I can’t see other owners standing in the way of this, since it could theoretically bring in more revenue and increase the franchise value of the Rays, which in turn drives up their own franchise value. It’s better than pure relocation since other teams do not share in relocation. They do share in expansion fees, and this move would allow prime U.S. expansion markets to remain open. Viva Las Vegas, baby!

• Would the Blue Jays sign off on this? Would they need to? I’m told they’ve been generally supportive in ownership meetings, which may simply be an indication that there’s bigger fish to fry — like getting their own new ballpark built. The Blue Jays own the country right now and have robust broadcast numbers. They’ve re-established a brand that was brutalized by the neglect of the Interbrew years. A new team might cannibalize the broadcast market.

But know this: Blue Jays president and chief executive officer Mark Shapiro knows where the bodies are buried and is a deft politician, which makes him the right man at the right time. Truth is, defining the value of Canada’s broadcast market is something baseball doesn’t quite have a handle on — witness the constant questioning of how Blue Jays ownership accounts for TV revenue. That’s one reason the New York Yankees politely asked around this off-season about how a team that hadn’t sold a ticket in Toronto was able to sign George Springer to a six-year, $150-million deal …

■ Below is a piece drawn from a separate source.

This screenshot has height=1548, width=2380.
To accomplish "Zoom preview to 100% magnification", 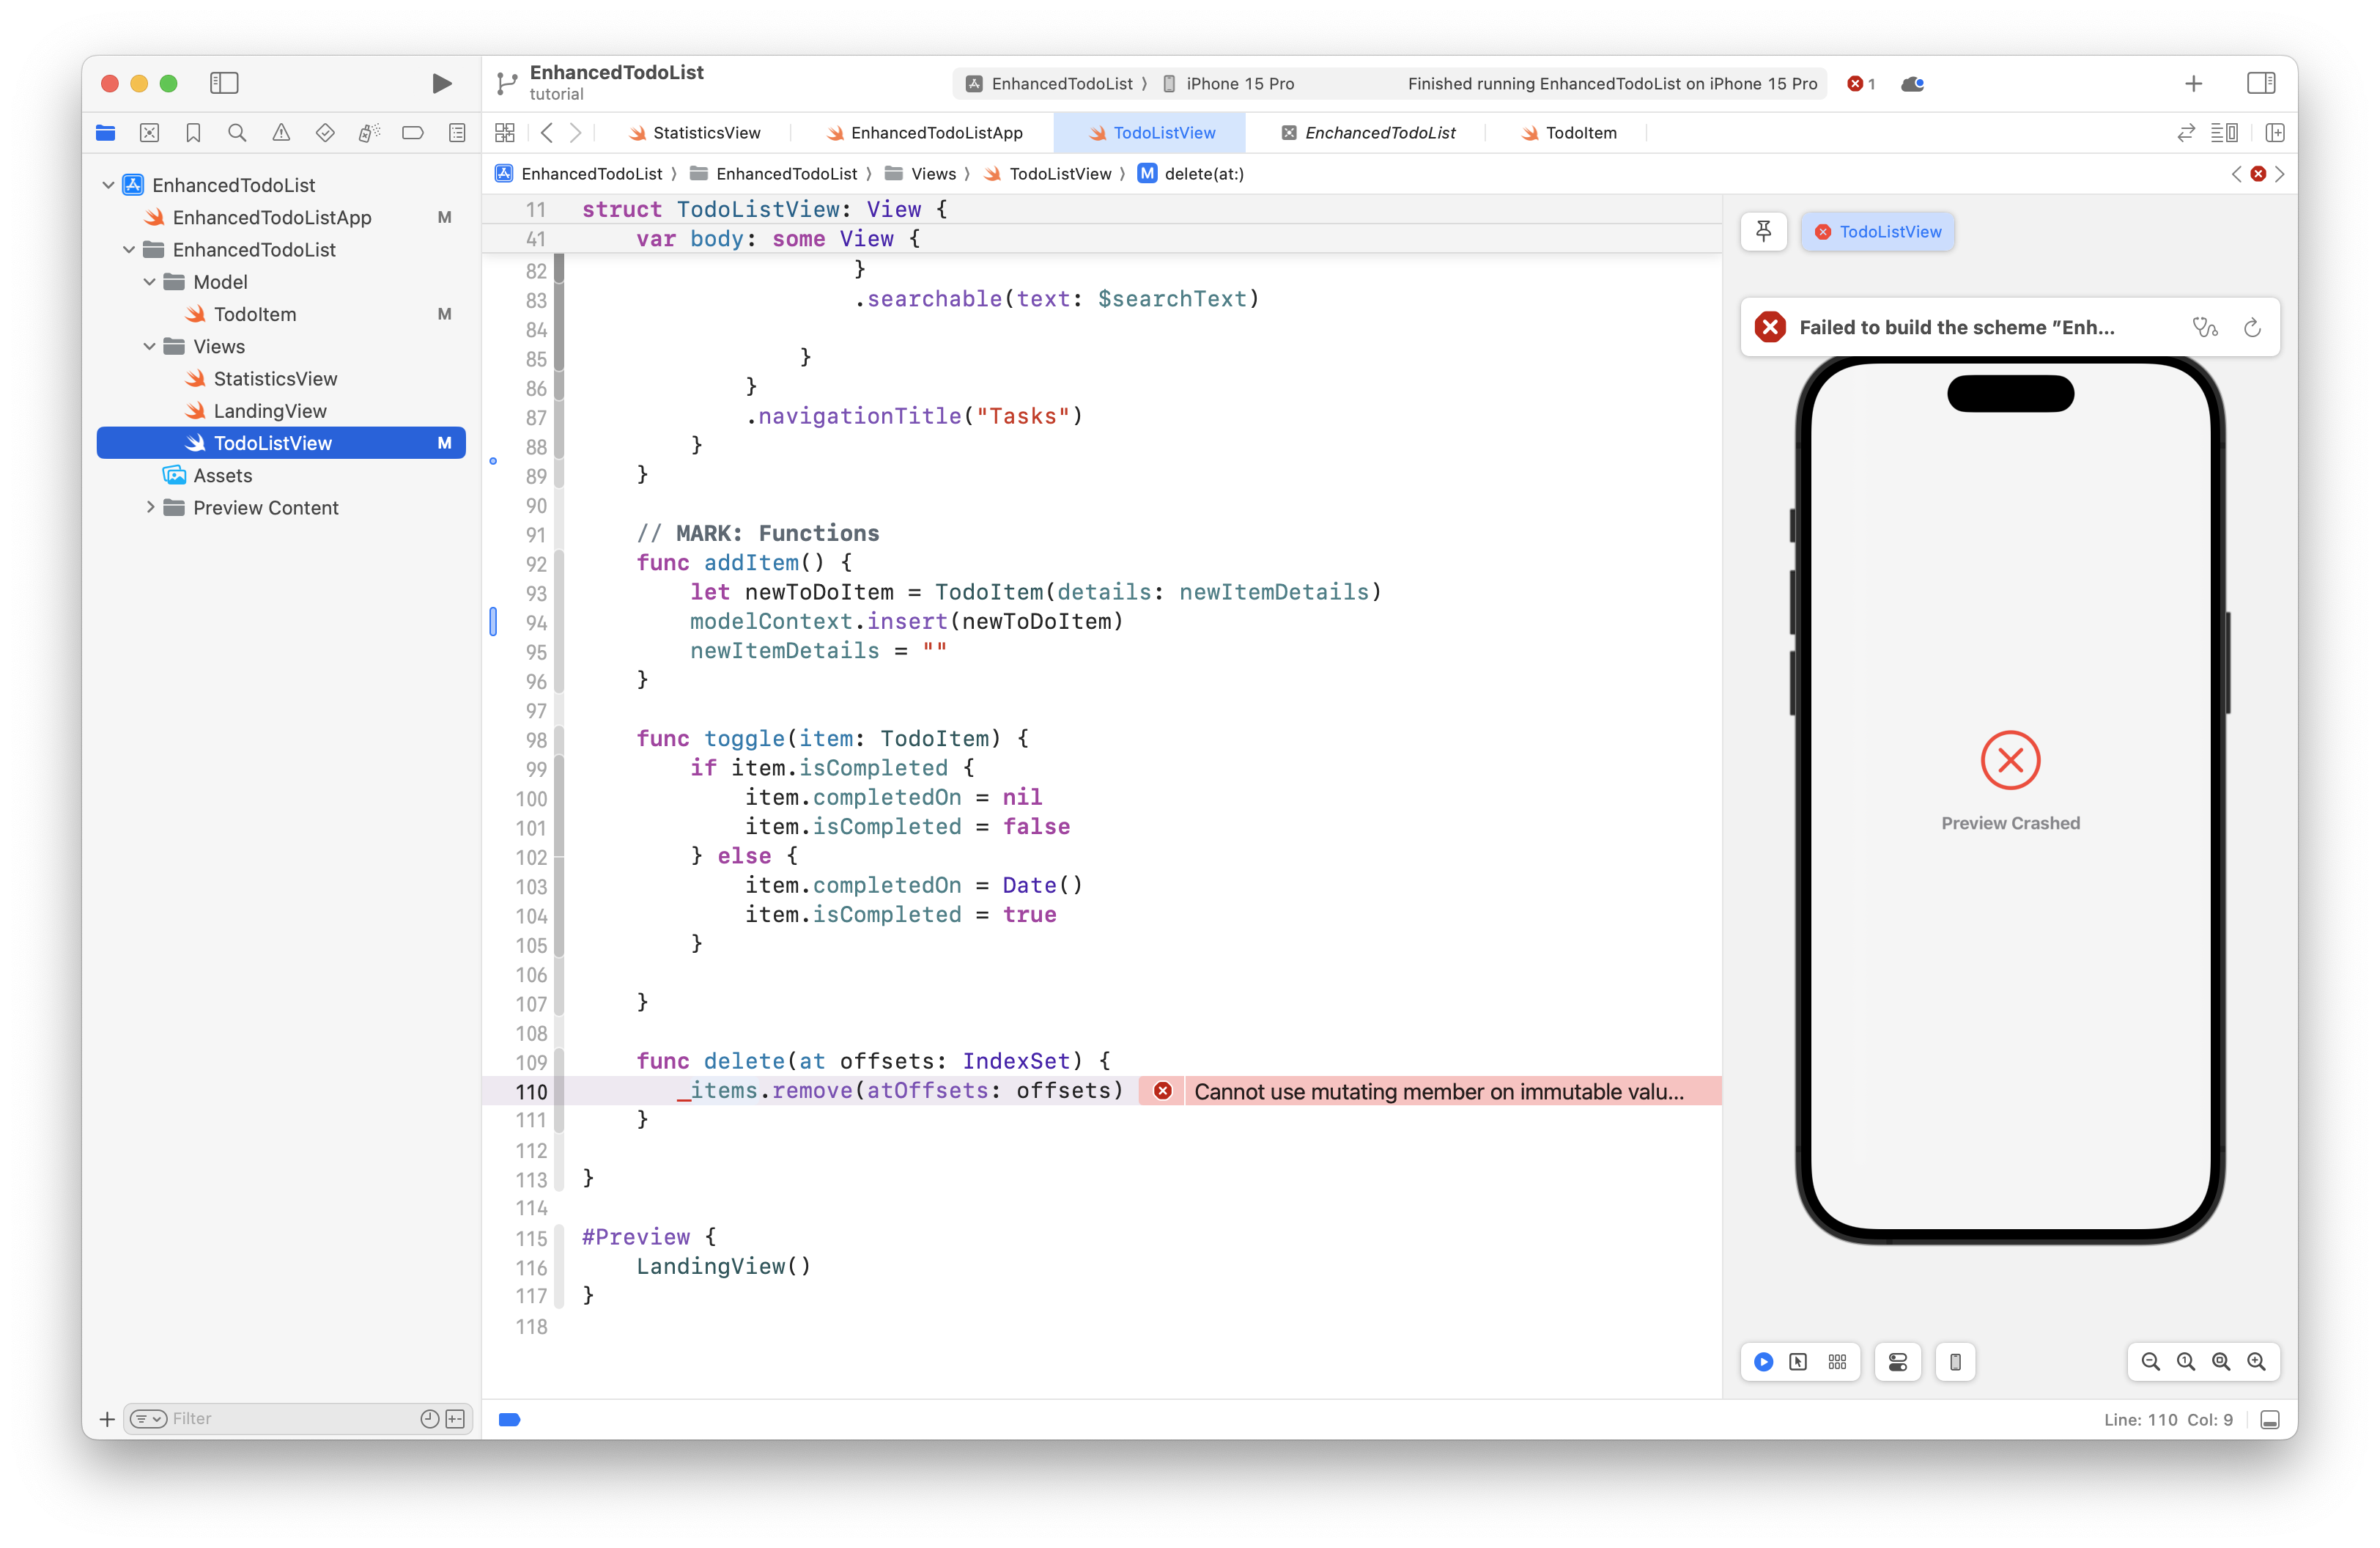I will coord(2185,1361).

• Manfred isn’t Bud Selig. The commissioner knows there aren’t many U.S. markets of significance unserved — Vegas, maybe, Portland, Nashville — and he has often mused about Major League teams in Mexico and, yes, Vancouver. Getting baseball back into Washington, D.C., was a legacy issue for Selig. Manfred’s focal point seems to be pace of play, lack of in-game action and mining new sources of revenue in a changing world of legalized wagering and new media. Solving long-standing issues in Oakland and Tampa is one way to increase revenue and franchise value …

So, there you have it. My gut reaction? The Rays will be a Montreal-based team — full-time, not shared — by 2027 after extricating themselves from their lease at the Trop. They won’t play in the American League East, though: rather, the Rays will be a National League team as a peace offering to the Blue Jays.

In the meantime, … keep an eye open for that fig leaf to fall once again this winter.